Re: [PATCH Resend] cpufreq: remove sysfs files for CPU which failed to come back after resume
From: BjÃrn Mork
Date: Mon Dec 23 2013 - 05:57:36 EST
Viresh Kumar <viresh.kumar@xxxxxxxxxx> writes:
> On 23 December 2013 14:53, BjÃrn Mork <bjorn@xxxxxxx> wrote:
>
>> But if you really want to implement suspend/resume, then you
>> do need to keep the whole device and not just the sysfs files. Keeping
>> the attribute files allow you to save and restore changed permissions,
>> but it doesn't save any user modified settings.
>
> Which settings are you talking about? I thought we are preserving all
> files..
I could be missing something, but I haven't noticed any attempt to
preserve anything except the sysfs files.

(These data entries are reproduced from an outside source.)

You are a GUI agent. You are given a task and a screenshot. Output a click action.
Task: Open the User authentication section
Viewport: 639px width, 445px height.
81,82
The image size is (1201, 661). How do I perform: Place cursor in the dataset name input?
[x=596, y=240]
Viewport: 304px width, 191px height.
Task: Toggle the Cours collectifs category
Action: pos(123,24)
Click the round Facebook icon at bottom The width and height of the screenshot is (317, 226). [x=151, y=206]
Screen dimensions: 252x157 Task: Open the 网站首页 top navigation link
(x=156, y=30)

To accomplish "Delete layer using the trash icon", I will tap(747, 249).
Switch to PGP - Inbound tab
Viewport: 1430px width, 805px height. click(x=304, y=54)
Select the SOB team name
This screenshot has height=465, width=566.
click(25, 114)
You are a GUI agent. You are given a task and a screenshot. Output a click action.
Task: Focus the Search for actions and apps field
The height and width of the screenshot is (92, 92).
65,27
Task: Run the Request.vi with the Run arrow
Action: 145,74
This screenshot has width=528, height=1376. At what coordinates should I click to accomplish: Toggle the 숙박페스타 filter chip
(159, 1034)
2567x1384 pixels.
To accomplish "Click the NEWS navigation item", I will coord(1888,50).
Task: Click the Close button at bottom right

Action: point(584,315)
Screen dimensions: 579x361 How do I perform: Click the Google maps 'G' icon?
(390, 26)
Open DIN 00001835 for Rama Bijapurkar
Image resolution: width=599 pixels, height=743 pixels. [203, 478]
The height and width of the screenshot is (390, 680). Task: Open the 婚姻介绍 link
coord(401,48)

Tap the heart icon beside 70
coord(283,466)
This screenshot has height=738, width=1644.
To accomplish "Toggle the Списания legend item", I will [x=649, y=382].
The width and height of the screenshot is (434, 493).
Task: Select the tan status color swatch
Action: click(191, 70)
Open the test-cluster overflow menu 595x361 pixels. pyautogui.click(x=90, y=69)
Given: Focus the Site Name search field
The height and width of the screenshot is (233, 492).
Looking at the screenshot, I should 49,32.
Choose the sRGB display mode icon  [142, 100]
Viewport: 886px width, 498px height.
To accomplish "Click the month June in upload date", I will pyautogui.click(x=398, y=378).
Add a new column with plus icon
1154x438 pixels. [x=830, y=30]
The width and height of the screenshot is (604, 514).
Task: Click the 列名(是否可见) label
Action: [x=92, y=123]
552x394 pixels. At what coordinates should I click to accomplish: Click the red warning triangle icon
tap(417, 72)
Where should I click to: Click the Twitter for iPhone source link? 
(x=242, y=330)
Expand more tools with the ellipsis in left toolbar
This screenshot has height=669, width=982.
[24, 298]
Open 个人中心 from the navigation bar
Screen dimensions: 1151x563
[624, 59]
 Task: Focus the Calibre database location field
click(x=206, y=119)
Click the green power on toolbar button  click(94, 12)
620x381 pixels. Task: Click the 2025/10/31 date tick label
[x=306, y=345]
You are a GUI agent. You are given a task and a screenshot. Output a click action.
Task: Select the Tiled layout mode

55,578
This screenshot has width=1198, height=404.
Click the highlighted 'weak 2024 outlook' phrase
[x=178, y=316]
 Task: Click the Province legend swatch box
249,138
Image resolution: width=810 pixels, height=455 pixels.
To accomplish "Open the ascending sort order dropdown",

I tried modifying the max frequency, using
echo 800000 >/sys/devices/system/cpu/cpu0/cpufreq/scaling_max_freq
echo 800000 >/sys/devices/system/cpu/cpu1/cpufreq/scaling_max_freq
After supend + resume the boot CPU still had the modifed maximum, while
the non-boot core was reset to the default value. I changed the gid of
both files too, verifying that they were saved and restored as expected.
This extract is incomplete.